Ukraina zgodziła się na 30-dniowy rozejm, o ile przystanie na niego także Rosja. To założenie idzie dalej niż propozycje Kijowa, który w porozumieniu z partnerami z Europy i Kanady chciał zawieszenia broni na morzu i w powietrzu. W zamian Amerykanie odblokowali pomoc wojskową i wymianę danych wywiadowczych. Okołokremlowscy komentatorzy podejrzewają pułapkę i dają do zrozumienia, że Rosja odrzuci ofertę.
– Stanowisko Federacji Rosyjskiej zostanie sformułowane nie za granicą w wyniku jakichś porozumień czy wysiłków jakichś stron. Stanowisko Federacji Rosyjskiej zostanie sformułowane wewnątrz Federacji Rosyjskiej – zapewniła wczoraj rzeczniczka MSZ Marija Zacharowa w Radiu Sputnik. – Wybiegacie wprzód, a my nie chcemy tego robić – odpowiedział Dmitrij Pieskow, rzecznik Władimira Putina, na pytanie o proponowane warunki rozejmu. Urzędnik dodał, że zanim skomentuje ofertę, sekretarz stanu Marco Rubio i Mike Waltz, doradca prezydenta ds. bezpieczeństwa narodowego, zgodnie z zapowiedziami powinni „poinformować w szczegółach o sednie rozmów w Dżuddzie”. – Nie wykluczamy też, że może pojawić się temat rozmowy telefonicznej na wyższym poziomie. Jeśli pojawi się taka potrzeba, rozmowa zostanie bardzo szybko zorganizowana – dodał. Obsługujący Kreml dziennikarz „Komsomolskiej prawdy” Dmitrij Smirnow napisał, że Putin porozmawia z Donaldem Trumpem w piątek. Trump też takiej rozmowy nie wykluczył.
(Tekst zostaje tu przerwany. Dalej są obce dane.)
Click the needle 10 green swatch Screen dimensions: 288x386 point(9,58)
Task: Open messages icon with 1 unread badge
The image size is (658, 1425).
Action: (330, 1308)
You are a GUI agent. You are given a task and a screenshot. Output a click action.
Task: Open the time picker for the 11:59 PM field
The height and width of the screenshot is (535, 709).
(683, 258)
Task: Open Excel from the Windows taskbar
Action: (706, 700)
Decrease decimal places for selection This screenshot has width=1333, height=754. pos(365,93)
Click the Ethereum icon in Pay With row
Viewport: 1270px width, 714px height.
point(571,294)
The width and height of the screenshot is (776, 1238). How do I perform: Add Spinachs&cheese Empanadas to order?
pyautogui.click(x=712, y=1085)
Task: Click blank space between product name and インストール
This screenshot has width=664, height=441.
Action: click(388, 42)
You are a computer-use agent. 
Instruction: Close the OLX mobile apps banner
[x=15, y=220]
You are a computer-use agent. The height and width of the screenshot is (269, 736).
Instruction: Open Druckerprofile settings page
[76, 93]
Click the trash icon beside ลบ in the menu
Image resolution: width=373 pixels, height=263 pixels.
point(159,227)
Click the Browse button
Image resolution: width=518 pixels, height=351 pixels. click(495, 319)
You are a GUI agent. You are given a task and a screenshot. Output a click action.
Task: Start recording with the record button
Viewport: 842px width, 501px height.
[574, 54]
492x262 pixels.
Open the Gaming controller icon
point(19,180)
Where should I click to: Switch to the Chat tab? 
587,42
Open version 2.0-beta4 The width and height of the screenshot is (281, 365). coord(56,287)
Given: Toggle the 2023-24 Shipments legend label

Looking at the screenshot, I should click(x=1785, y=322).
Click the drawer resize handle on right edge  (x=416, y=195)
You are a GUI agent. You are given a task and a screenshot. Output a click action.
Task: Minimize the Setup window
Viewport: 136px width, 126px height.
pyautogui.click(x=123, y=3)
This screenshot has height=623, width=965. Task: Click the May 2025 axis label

Kreml żąda wyrzucenia NATO z Polski
Nieoficjalne sygnały z Moskwy wskazują, że Kremlowi oferta się nie podoba. Komentatorzy przypominają słowa Putina, który deklarował, że „jeśli mowa o jakichś procesach pokojowych, to nie powinny to być procesy związane z rozejmem na tydzień, dwa czy rok, aby państwa NATO dozbroiły się”. – Potrzebujemy warunków do długotrwałego, stabilnego pokoju, gwarantującego równe bezpieczeństwo wszystkim uczestnikom tego nieprostego procesu – powiedział rosyjski przywódca w październiku 2024 r. Minister spraw zagranicznych Siergiej Ławrow wielokrotnie dawał zaś do zrozumienia, po raz ostatni w poniedziałkowej rozmowie z magazynem „Nowyje riegiony Rossii”, że Kreml przez putinowskie „równe bezpieczeństwo” rozumie wykonanie ultimatum z grudnia 2021 r., zakładającego m.in. wycofanie zachodnich wojsk i instalacji z Polski i innych państw wschodniej flanki Sojuszu Północnoatlantyckiego.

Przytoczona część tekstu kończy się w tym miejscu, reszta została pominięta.